• SELECTED EXTRACT
_ _ _ _ _

# How did IVF / a year affect your AMH?



## Molly99 (Apr 16, 2012)

I had my first AMH test last May and it came back as 6, which obviously isn't that great, and I'm now waiting on the results of another test (8 months on from the last and after a mild IVF cycle - BFP but early loss).

I'm not sure what to expect of the results.  My Dr seemed to mention that they could come back too low for mild IVF quite a few times.  I know that she was just considering the options and natural cycle was the one that she kept raising.  It sounded as though she was expecting my results to come back as negligible.  

I had a scan at the same time and I had 8 follicles (the same as during my mild cycle).  If my AMH has significantly dropped then would I have 8 follies - or doesn't it work like this?

I was wondering whether anyone has had their AMH taken before and after a mild or full IVF cycle, or even after a year, and what your results were.  My Dr said that it was impossible to say what the results could be as every woman is different, which is understandable, but a general trend of how AMH declines would be really interesting.

I'm hoping against hope that it hasn't changed too much, but I know that it probably has especially as I'm 40, had a low starting point, 8 months have passed since the last test and I've pushed my body to over respond for the egg collection.

I'd love to know what others have experienced....


----------



## goldbunny (Mar 26, 2012)

i had long protocol IVF (with ICSI) in october 2012 where my AMH was 4.54, can't remember my antral follicle count. i got BFP but sadly m/c later..

_ _ _ _ _

(Saved entries)
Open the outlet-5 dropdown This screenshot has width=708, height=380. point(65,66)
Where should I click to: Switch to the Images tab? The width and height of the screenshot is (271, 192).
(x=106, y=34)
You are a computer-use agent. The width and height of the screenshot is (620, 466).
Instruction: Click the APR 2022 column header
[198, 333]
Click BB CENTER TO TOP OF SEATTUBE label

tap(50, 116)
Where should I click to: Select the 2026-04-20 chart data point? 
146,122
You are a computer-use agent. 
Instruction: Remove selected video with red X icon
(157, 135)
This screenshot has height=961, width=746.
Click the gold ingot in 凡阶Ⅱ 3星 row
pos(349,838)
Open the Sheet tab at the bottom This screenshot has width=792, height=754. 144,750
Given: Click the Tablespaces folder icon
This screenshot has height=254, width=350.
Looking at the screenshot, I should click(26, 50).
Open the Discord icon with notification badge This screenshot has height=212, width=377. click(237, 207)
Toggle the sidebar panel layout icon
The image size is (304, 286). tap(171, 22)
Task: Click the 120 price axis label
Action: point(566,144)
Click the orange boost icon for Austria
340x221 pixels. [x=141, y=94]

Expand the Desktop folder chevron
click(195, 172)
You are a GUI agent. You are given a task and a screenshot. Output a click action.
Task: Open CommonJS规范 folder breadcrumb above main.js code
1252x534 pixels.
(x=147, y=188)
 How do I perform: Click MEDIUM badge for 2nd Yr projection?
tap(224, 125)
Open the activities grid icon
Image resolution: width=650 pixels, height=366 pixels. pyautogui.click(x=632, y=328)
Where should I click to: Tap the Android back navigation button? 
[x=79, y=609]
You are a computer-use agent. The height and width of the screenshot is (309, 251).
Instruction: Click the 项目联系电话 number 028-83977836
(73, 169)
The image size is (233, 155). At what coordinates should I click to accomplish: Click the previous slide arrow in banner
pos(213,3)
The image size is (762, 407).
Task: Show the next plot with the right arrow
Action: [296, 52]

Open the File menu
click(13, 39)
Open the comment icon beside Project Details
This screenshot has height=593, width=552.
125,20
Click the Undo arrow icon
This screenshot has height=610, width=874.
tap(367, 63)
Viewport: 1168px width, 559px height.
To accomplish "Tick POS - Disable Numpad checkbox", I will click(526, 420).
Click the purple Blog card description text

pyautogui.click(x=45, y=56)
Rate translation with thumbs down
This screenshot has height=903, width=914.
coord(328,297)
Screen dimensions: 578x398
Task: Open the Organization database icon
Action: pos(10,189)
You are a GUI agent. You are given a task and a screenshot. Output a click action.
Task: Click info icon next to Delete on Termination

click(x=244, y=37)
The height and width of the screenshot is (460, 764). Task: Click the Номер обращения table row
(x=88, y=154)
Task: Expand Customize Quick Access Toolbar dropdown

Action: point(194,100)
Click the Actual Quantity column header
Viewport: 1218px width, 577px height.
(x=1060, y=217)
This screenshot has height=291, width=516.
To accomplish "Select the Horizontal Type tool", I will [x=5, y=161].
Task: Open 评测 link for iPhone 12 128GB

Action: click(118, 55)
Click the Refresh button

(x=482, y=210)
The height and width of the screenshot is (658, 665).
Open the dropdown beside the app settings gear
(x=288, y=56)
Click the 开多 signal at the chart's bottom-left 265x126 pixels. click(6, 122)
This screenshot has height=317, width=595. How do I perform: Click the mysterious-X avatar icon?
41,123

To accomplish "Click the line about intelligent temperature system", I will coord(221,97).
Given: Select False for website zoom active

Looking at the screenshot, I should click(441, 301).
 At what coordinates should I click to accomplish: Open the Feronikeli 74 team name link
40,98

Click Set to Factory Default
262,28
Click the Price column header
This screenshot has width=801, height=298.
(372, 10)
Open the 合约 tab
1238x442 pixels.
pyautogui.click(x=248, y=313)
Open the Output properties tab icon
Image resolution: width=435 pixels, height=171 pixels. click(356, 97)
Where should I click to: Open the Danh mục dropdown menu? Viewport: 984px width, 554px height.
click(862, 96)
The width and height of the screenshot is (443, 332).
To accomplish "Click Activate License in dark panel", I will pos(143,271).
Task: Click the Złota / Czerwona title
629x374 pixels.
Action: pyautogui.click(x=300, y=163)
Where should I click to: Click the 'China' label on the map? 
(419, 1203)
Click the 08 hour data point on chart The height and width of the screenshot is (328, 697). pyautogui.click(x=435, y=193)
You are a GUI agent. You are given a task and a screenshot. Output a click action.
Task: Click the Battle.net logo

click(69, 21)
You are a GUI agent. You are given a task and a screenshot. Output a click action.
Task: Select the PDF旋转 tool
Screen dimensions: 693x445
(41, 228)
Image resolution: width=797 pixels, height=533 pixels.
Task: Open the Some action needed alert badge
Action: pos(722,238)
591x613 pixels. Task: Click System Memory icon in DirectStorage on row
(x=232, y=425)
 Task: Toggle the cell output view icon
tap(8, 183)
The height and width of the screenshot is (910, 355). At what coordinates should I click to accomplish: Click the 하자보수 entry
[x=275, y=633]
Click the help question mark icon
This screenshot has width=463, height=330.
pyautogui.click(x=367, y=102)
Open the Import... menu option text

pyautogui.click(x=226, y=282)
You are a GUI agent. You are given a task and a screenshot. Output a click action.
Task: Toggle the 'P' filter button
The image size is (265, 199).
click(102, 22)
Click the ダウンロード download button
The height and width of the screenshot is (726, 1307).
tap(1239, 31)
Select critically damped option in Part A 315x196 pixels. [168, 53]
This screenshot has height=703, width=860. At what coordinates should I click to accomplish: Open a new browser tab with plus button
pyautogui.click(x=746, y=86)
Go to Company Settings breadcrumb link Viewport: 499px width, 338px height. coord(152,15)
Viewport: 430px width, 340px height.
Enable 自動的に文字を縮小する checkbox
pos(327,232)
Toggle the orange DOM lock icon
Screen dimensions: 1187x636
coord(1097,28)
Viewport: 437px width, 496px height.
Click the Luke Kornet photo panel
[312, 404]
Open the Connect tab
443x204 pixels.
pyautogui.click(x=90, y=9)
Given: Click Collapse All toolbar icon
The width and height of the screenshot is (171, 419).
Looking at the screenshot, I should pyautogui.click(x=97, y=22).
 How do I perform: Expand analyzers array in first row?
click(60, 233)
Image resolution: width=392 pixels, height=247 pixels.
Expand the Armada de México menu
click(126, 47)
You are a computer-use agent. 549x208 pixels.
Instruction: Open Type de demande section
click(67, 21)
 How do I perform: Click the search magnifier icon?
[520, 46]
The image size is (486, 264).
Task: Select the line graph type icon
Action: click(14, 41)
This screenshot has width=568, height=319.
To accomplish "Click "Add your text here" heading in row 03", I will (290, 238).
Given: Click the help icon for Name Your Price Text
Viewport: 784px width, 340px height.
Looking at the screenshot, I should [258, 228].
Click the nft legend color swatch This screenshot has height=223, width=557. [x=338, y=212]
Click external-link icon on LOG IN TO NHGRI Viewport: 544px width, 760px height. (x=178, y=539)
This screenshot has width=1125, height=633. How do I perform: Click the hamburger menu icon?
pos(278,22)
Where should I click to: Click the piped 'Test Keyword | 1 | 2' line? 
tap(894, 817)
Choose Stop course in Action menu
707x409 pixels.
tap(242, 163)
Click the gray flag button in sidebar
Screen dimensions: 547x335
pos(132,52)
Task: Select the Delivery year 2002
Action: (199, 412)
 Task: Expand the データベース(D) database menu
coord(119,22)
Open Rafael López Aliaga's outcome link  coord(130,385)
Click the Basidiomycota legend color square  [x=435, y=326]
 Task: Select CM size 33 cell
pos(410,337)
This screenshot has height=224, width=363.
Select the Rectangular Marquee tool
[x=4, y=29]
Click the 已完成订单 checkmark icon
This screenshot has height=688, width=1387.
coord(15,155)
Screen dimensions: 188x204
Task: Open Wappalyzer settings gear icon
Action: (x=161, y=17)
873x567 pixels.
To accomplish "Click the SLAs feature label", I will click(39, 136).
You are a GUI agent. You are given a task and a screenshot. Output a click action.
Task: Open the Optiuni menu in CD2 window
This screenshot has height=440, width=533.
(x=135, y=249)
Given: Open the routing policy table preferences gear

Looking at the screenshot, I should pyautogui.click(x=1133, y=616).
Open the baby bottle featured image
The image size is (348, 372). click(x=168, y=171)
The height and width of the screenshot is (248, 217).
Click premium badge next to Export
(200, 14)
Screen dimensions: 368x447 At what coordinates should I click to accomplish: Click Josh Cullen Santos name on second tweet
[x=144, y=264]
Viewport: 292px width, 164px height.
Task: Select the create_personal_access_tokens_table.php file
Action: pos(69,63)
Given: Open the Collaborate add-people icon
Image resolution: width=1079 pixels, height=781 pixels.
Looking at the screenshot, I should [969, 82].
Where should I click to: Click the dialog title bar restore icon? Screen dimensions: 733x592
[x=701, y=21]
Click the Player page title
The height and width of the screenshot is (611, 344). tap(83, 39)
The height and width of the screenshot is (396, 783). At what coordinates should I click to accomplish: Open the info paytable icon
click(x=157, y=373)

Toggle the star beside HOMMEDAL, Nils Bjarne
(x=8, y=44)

_ _ _ _ _

• TASK SET
1: From the forum thread about AMH, reproduce the passage from "## Molly99 (Apr" up to and including "but early loss).".
2: In the forum thread about AMH, Molly99 explains why she thinks her AMH has probably changed. List every reason she gives.
3: Write the next part of the forum thread about AMH, picking up after goldbunny's last sentence.
You won't need the entries for any of this.

• RESULTS OF THE TASKS
1:
## Molly99 (Apr 16, 2012)

I had my first AMH test last May and it came back as 6, which obviously isn't that great, and I'm now waiting on the results of another test (8 months on from the last and after a mild IVF cycle - BFP but early loss).

2:
- She is 40.
- She had a low starting point.
- Eight months have passed since her last test.
- She pushed her body to over respond for the egg collection.

3:
nothing was measured again until we went for another fresh round which must have been May when they scanned me as i started d/r in june 2013... so that was september/october to may.. um, about 8 months? well my antral follicle count was only 2 by then! ( think originally back in march 2012 it had been 5) but they said that, since i had had such a good response to the drugs previously, they would still let me do another cycle (if that had been my first go i think they would have rejected me as too low) 
anyway, got 8 eggs, 5 embies, two went back in, one went in the freezer and i'm 28 weeks ...   

they really can't tell without looking and sometimes it comes down to just trying something and seeing what happens. It's a good sign that you already managed a BFP however brief... i think you can be optimistic that it could work out this time.. just have to see how you get on.   good luck. i had max doses of drugs on all three cycles so if we're talking 'pushing body to over respond' guess i am in that camp too.. (and 43, oh how i wish i was still a mere 40!)


----------



## Molly99 (Apr 16, 2012)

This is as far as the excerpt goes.